Different Reason
Posted Apr 6, 2006 2:12 UTC (Thu) by
wtogami (subscriber, #32325)
Parent article:
The end of the Fedora Foundation
I am Warren Togami, founder of the Fedora Project. I am currently hired by Red Hat to work on both building and enabling the community. For example, my current project is to explore how we can redo our infrastructure so the community can development directly on Fedora Core.
I have a different emphasis of the key reason for the Foundation cancellation.
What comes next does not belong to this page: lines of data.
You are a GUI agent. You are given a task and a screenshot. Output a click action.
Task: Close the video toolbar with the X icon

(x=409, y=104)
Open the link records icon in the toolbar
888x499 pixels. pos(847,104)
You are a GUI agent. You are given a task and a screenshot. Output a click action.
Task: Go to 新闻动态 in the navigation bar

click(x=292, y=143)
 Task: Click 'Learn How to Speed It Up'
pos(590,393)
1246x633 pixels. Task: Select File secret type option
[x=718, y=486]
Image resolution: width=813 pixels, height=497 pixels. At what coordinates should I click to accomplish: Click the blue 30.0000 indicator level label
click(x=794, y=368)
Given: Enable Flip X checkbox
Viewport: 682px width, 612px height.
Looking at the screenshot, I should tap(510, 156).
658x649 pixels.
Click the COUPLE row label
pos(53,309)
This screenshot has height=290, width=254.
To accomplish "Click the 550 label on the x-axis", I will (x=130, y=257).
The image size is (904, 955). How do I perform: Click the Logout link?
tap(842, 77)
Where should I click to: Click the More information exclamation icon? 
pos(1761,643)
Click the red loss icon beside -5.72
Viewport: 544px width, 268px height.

The key reason for me personally was Max's point THREE, the part about the IRS requirements for funding a non-profit corporation. The community simply cannot donate at a fast enough pace to fund the huge and still growing organization that Fedora has become. By IRS rules, the community must fund through many small donations a minimum of 33% of funds. Funding the bandwidth alone of Fedora downloads, it would be too heavy a strain on public donations. And bandwidth is only a tiny fraction of the expenses that Red Hat pays to further the cause of Fedora.
Just some of the things that Red Hat spends a ton of money to create or enhance:
- gcc
- glibc
- SELinux
- udev
- Xen
- GNOME
- Many other parts of the kernel
- X.org
- Fedora Directory Server (bought for millions, open sourced, development continues)
- NetworkManager
- Dogtail
- Open Source Java (gcj and Classpath)
- Internationalization (Input Methods, Translation, Localization, etc.)
Red Hat spends literally millions per year on Fedora development and infrastructure, I don't have any idea how much exactly. It takes many years to build a non-profit organization that is capable of generating multi-million dollar income from community donations. For this reason it was simply infeasible to run Fedora as a non-profit Foundation, as doing so would severely hinder the amount of input we could put into all aspects of the project.
Fortunately, Red Hat *is* interested in funding this growth because of the clear reasons of mutual benefit between the company and community. The community gets a great deal of progress out of Red Hat engineering for many aspects of Linux distributions and related software. Both upstream projects and the greater FOSS ecosystem benefits from this. Fedora itself benefits from other FOSS ecosystem participants. Then Red Hat occasionally uses pieces of Fedora to productize and support for customers, generating revenue, which completes the cycle enabling investment into FOSS development.
We didn't understand this as goal back when we were initially building Fedora, but it is now clear from what Fedora has become. The Primary Goal of Fedora is "Rapid Progress of Free & Open Source Software".
In the ensuing months, Red Hat will prove its genuine intentions to grow a community based the values of FOSS, with a leadership model of meritocracy. The Fedora Project will show through actions that it not only defends the values of Free and Open Source Software, but emphasizes the need for Rapid Progress of the features and functionality necessary for FOSS to better compete against proprietary software.
Today Fedora has contributors totalling ~300 in the projects spanning Extras, Ambassadors, Documentation, Sysadmins and Legacy. If you count the number of translator accounts, that number is actually above 3,000. Fedora Updates pushes 10-20 packages a week, while nearly a dozen packages are added to Extras on a weekly basis. This is substantial growth compared to a year ago, and this growth continues.
I think Red Hat hasn't been trying hard enough to tell the community about this progress, partly because it wasn't going well at first. But now clear changes are happening across the board, and this is only the beginning. I realize the community has plenty to be skeptical about Fedora, but that is OK, because we will simply do it and prove it.